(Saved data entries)
□ □ □ □

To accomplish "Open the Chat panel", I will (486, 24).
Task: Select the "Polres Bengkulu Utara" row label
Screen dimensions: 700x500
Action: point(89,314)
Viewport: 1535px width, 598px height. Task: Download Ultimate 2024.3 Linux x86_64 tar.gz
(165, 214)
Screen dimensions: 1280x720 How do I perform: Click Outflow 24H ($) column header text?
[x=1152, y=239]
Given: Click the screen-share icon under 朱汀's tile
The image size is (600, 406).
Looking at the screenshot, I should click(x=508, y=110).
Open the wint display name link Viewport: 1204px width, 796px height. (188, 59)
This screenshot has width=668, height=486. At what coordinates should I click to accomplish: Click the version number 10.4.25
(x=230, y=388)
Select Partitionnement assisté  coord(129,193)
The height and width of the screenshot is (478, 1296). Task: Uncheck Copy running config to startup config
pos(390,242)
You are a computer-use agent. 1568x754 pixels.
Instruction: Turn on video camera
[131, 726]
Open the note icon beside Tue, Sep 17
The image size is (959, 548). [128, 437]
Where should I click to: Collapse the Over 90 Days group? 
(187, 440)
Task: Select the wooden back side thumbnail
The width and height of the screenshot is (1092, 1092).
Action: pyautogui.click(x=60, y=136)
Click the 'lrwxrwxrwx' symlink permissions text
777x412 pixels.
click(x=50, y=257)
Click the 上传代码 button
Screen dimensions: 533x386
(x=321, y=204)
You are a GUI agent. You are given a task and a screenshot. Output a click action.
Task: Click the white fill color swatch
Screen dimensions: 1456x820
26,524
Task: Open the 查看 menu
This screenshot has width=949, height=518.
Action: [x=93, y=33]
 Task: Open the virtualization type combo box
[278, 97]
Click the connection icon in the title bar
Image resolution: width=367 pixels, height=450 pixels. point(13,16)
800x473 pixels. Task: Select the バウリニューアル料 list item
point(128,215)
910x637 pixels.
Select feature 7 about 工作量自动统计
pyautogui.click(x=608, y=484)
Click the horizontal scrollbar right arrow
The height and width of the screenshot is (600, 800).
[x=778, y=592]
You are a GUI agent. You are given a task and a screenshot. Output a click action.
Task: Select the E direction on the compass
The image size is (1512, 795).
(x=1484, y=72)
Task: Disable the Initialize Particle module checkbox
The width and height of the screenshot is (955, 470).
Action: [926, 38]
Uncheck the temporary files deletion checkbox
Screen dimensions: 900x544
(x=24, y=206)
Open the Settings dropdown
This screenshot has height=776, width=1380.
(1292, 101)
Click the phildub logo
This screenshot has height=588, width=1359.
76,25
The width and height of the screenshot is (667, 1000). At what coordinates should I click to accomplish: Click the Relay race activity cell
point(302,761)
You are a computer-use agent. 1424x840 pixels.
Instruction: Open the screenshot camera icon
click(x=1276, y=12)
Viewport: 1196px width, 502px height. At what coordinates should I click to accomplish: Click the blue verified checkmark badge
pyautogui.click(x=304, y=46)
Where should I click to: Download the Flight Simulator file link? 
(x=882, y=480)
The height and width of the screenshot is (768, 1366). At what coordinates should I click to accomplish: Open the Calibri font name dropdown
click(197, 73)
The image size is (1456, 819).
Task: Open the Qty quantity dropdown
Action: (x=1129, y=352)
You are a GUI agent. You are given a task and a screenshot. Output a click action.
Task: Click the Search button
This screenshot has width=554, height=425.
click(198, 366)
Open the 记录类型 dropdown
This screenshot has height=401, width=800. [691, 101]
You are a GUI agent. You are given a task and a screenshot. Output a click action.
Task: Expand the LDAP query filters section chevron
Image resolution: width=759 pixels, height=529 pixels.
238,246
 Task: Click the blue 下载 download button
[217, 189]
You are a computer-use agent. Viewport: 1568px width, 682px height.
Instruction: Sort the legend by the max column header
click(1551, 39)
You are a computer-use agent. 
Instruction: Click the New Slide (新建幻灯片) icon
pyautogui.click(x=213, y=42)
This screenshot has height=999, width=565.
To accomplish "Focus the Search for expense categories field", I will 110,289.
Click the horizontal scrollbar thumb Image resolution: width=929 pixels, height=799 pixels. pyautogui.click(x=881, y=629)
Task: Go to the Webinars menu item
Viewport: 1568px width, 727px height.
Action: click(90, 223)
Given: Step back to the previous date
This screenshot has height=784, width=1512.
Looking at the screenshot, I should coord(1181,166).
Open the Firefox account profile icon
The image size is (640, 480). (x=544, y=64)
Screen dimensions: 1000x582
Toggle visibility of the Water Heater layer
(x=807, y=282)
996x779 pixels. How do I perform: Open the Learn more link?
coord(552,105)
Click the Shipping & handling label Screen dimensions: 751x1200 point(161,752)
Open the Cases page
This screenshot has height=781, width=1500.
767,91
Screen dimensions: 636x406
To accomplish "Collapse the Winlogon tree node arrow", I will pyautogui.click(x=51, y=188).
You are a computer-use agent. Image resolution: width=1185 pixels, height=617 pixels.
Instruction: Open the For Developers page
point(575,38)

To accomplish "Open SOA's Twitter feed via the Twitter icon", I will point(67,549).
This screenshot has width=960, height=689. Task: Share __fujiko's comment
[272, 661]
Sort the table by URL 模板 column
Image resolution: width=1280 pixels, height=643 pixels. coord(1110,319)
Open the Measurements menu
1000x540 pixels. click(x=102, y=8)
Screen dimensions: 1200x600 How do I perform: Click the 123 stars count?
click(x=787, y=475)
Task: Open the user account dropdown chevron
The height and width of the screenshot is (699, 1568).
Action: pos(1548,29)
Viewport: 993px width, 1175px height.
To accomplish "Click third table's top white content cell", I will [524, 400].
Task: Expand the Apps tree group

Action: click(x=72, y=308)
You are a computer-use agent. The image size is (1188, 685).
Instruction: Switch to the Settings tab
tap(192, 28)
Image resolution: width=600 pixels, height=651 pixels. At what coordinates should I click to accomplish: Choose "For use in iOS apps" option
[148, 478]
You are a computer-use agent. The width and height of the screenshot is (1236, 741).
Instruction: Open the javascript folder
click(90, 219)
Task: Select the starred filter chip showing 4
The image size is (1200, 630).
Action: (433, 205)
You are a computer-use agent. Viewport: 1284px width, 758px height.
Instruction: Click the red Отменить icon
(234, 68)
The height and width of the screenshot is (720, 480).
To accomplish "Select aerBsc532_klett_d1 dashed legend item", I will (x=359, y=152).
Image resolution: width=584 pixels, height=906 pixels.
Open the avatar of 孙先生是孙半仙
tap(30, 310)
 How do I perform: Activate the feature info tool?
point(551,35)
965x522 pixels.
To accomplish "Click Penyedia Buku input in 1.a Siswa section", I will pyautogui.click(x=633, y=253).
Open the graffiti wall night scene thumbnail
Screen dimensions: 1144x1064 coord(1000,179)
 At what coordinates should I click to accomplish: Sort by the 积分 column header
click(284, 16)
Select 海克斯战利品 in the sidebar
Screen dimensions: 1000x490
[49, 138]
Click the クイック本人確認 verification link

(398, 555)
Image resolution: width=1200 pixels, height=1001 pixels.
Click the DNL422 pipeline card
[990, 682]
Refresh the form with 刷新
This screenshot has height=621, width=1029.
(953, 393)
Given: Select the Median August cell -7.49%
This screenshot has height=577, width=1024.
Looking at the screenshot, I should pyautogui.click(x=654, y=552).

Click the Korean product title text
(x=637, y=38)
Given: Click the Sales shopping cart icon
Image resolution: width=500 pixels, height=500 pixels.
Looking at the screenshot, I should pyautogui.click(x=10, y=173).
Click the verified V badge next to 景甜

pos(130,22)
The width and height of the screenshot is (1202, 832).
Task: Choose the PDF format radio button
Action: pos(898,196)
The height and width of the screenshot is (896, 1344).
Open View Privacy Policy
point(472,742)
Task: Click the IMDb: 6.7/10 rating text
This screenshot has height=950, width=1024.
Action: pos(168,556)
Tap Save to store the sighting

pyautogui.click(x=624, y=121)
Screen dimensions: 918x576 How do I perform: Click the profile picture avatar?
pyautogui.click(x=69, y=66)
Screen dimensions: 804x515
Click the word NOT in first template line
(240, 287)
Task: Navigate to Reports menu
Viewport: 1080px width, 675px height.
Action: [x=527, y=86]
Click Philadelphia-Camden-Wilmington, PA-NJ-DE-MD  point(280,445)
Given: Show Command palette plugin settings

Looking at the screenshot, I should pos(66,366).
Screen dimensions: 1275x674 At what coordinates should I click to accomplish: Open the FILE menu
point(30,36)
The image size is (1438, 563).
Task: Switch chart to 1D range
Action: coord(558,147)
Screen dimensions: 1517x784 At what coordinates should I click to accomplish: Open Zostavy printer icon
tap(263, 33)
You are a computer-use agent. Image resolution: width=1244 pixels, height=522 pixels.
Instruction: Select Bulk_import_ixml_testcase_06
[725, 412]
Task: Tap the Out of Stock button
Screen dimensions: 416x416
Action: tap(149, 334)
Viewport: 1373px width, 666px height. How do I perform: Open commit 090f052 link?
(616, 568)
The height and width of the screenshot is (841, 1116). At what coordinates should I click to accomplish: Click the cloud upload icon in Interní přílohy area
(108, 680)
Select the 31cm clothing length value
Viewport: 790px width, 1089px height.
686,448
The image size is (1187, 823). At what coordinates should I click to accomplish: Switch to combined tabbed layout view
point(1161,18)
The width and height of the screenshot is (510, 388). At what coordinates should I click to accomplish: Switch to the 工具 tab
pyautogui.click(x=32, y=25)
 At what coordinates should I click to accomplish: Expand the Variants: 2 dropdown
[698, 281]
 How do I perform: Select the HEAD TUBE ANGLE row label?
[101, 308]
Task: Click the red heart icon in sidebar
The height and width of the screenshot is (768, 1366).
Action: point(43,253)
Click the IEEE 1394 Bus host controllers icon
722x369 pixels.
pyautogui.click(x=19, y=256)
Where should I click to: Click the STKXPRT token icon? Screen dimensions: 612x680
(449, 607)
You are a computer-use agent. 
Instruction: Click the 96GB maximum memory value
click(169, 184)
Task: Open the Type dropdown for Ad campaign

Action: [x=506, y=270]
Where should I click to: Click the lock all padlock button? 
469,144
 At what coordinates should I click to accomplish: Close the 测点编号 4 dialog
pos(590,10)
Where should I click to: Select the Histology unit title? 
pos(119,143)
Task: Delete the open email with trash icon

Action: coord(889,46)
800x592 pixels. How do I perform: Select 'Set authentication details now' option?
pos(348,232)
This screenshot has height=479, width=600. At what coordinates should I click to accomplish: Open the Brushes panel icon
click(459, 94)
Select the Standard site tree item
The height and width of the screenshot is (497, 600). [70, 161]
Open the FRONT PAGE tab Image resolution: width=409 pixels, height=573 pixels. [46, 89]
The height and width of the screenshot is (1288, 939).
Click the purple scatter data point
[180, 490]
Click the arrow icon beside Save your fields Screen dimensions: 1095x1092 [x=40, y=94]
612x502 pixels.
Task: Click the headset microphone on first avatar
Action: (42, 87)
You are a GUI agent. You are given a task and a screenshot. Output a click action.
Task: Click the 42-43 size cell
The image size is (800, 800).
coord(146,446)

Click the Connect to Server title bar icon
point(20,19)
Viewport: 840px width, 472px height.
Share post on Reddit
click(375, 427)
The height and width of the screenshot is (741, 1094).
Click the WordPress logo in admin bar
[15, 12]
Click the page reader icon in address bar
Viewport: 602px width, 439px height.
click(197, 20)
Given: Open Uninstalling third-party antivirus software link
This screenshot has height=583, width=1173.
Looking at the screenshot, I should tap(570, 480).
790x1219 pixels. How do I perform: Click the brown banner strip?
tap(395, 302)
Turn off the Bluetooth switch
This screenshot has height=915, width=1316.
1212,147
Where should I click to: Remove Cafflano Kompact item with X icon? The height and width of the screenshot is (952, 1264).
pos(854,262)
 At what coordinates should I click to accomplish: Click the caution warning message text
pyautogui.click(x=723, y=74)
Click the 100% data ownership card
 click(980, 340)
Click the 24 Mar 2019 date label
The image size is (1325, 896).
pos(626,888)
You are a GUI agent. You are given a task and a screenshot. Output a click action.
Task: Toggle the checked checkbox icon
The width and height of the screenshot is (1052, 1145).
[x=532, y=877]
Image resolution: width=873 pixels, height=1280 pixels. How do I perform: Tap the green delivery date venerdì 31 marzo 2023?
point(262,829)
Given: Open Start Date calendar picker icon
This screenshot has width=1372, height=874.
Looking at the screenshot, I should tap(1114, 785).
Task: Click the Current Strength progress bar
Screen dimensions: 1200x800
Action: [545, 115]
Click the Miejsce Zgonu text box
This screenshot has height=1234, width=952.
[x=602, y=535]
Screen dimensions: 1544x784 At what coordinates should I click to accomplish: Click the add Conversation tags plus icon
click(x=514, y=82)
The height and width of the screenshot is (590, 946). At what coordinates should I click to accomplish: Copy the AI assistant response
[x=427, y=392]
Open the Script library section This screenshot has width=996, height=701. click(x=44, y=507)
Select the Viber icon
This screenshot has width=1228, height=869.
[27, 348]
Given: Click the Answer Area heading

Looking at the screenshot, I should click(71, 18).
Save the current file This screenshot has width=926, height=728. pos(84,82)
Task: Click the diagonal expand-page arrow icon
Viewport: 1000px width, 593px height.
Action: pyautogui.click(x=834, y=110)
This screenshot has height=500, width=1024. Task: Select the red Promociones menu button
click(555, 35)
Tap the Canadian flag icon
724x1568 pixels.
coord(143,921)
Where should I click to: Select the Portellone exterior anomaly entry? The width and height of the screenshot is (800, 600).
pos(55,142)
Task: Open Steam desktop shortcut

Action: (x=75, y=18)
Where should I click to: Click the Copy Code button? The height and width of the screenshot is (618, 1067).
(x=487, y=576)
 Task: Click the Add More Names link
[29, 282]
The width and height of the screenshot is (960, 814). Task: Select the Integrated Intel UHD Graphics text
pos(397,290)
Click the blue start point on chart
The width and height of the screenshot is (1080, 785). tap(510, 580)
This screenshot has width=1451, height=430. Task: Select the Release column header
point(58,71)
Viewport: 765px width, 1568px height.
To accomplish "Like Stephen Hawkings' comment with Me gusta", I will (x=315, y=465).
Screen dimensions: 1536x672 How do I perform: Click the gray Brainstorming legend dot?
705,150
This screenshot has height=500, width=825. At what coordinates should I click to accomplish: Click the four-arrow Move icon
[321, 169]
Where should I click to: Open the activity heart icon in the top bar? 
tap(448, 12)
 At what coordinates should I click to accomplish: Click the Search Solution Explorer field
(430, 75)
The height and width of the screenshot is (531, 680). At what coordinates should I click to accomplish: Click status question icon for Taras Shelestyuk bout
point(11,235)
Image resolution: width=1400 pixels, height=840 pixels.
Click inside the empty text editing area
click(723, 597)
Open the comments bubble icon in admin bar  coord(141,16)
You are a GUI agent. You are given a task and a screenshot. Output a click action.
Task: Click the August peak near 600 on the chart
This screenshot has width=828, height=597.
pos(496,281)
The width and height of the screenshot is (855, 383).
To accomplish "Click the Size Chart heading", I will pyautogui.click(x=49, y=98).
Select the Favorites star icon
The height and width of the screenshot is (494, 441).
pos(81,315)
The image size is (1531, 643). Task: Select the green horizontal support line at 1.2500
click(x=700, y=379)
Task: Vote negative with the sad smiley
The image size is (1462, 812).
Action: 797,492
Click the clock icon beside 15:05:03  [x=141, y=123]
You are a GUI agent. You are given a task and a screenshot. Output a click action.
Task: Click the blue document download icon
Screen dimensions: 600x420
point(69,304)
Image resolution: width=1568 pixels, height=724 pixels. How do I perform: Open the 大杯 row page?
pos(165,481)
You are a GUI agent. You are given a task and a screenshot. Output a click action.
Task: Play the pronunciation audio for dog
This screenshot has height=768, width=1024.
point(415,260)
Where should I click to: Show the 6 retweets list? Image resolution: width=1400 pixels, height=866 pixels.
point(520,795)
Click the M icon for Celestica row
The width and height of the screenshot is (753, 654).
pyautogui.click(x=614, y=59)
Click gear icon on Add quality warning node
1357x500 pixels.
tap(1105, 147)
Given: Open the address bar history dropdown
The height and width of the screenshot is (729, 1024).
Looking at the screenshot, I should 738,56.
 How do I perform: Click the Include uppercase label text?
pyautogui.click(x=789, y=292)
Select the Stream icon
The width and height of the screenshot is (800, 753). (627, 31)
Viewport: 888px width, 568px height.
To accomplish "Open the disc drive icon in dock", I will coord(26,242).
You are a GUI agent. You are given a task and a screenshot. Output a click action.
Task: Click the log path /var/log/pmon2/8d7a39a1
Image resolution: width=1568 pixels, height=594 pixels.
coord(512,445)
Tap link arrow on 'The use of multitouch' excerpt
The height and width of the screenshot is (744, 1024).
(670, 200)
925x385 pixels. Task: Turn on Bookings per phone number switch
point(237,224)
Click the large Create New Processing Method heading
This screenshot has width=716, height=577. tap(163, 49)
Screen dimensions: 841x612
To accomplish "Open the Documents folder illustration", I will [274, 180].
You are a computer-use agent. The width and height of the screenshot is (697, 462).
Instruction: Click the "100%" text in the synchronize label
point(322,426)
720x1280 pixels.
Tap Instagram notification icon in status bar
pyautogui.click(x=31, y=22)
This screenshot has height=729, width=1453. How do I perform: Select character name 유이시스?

□ □ □ □

• **REQUIRED WORK**:
Return, exactly as they stand, the lines from the start of the records above through the line with "Given: Click the screen-share", both ends included, and no other lines.

• **TASK ANSWER**:
To accomplish "Open the Chat panel", I will (486, 24).
Task: Select the "Polres Bengkulu Utara" row label
Screen dimensions: 700x500
Action: point(89,314)
Viewport: 1535px width, 598px height. Task: Download Ultimate 2024.3 Linux x86_64 tar.gz
(165, 214)
Screen dimensions: 1280x720 How do I perform: Click Outflow 24H ($) column header text?
[x=1152, y=239]
Given: Click the screen-share icon under 朱汀's tile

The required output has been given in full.